George Balanchine's The Nutcracker  is one of the most complex theatrical, staged ballets in the Company's active repertory. The popularity of the ballet is immense and it provides an unforgettable spark to everyone's holiday season.
Time magazine wrote in February  1954 :"The orchestra launched into the tuneful old Tchaikovsky score, the curtain rose on a well-stuffed parlor, and for the next two hours Manhattan ballet fans lost themselves in George Balanchine's newest ballet, a full-length re-creation of The Nutcracker. It was one of the most cheerful evenings of make-believe the ballet had seen in years:"
Balanchine served as Ballet Master of New York City Ballet from its inception until his death, in 1983.

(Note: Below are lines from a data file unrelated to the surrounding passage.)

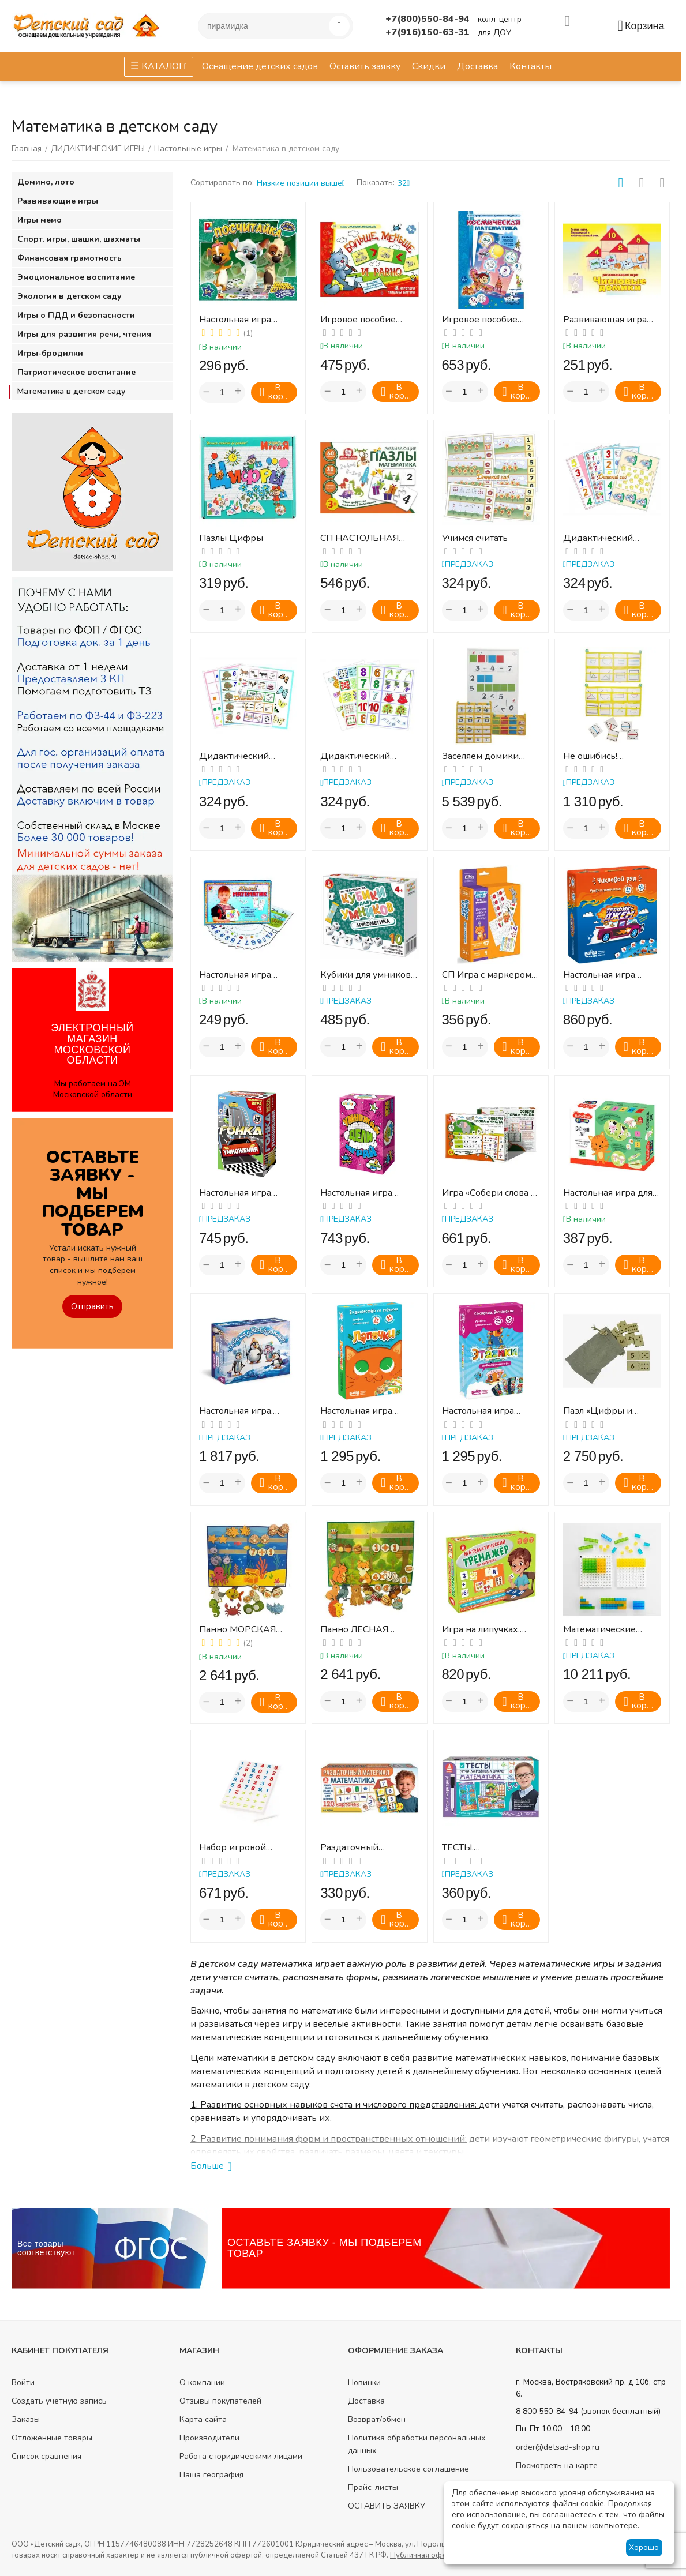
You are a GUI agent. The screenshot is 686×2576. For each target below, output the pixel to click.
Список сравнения (46, 2456)
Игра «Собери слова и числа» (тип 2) (489, 1193)
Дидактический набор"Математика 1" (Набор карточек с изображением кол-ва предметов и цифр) (612, 538)
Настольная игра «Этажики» (478, 1411)
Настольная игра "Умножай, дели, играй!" (356, 1193)
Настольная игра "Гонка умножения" (241, 1193)
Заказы (26, 2419)
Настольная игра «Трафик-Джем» (599, 975)
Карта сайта (203, 2419)
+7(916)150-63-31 (428, 32)
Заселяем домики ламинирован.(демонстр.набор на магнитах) (485, 756)
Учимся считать (475, 538)
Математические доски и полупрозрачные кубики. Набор (599, 1629)
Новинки (364, 2382)
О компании (202, 2382)
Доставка (366, 2400)
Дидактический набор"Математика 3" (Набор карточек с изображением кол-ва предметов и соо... (369, 756)
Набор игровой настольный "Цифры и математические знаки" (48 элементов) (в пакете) (248, 1847)
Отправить (92, 1306)
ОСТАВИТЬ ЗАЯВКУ (386, 2505)
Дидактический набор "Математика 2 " (245, 756)
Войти (23, 2382)
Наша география (211, 2474)
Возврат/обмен (377, 2419)
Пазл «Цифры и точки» (597, 1411)
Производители (209, 2437)
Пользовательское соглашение (408, 2469)
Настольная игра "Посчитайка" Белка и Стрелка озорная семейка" (246, 319)
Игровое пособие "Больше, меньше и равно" (362, 319)
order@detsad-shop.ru (557, 2447)
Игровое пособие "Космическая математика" (480, 319)
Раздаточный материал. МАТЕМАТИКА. (353, 1847)
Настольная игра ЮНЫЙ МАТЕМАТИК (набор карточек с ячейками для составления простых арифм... (245, 975)
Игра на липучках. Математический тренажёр (481, 1629)
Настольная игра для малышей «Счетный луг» (608, 1193)
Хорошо (644, 2547)
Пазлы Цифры (231, 538)
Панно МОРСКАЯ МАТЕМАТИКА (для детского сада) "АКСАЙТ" (241, 1629)
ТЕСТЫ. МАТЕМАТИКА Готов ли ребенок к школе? (488, 1847)
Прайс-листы (373, 2487)
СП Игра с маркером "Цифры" (486, 975)
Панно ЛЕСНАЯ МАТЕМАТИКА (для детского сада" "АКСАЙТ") (363, 1629)
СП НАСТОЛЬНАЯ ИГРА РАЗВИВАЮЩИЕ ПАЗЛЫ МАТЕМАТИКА (359, 538)
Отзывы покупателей (220, 2400)
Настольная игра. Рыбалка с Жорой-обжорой (239, 1411)
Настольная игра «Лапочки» (356, 1411)
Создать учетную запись (59, 2400)
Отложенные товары (52, 2437)
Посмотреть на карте (557, 2465)
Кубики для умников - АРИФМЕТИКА (368, 975)
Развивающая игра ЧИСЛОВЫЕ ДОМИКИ (612, 319)
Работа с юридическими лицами (240, 2456)
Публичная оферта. (425, 2555)
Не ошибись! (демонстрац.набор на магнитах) (611, 756)
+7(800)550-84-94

Over time, more major (and minor) regional ballet companies started performing the work during the Christmas season,  with many other great choreographers putting their stamp on the work: Rudolf Nureyev, Mikhail Baryshnikov, Alexei Ratmansky and Matthew Bourne all have their own esteemed versions. About half of all worldwide productions this year of "The Nutcracker" will be in the United States .   You still have  time to see the ballet this  season- the last performance is on the 3 of January.